-- The problem --
Gather each line below that contains the word "sidebar", and copy those lines out in full.

# Data lines start

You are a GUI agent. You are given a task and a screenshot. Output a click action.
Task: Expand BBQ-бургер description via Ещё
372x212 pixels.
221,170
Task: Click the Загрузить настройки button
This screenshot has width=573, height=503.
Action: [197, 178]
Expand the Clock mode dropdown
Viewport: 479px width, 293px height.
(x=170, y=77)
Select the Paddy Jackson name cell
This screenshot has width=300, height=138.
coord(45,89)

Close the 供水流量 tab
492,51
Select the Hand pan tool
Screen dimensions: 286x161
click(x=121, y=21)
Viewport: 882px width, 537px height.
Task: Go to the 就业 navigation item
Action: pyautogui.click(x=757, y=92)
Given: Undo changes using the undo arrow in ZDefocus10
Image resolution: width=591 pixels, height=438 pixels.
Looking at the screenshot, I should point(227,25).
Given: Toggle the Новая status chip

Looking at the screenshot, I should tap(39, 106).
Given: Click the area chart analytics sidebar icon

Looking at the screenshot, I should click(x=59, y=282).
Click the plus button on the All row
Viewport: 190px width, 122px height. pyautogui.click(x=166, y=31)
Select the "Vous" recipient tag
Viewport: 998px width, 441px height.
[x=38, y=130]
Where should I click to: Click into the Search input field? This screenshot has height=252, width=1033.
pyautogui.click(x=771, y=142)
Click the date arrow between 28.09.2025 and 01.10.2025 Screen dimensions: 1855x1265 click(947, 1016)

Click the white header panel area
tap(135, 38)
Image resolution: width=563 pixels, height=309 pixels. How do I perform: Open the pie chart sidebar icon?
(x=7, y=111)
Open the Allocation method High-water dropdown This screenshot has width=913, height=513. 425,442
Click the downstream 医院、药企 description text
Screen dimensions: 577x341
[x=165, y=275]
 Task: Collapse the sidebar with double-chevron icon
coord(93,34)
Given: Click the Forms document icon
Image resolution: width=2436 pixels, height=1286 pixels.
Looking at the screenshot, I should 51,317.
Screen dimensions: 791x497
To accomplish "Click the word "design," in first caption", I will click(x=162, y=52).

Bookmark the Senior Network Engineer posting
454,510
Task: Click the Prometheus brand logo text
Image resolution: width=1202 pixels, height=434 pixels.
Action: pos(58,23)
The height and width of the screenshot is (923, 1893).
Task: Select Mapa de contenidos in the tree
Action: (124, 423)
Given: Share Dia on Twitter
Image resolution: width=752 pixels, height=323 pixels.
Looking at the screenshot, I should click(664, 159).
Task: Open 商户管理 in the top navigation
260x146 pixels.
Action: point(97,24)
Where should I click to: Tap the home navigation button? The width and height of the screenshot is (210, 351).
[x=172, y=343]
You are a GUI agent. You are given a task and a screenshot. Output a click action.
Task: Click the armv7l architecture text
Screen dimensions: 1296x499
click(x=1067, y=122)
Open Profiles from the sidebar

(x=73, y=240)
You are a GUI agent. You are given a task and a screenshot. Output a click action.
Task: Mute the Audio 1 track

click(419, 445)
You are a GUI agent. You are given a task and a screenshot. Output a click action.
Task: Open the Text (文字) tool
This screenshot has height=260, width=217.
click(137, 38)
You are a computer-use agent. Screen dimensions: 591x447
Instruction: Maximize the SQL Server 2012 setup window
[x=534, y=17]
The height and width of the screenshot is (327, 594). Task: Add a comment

# Data lines end

-- Result for this task --
Given: Click the area chart analytics sidebar icon
Image resolution: width=563 pixels, height=309 pixels. How do I perform: Open the pie chart sidebar icon?
 Task: Collapse the sidebar with double-chevron icon
Open Profiles from the sidebar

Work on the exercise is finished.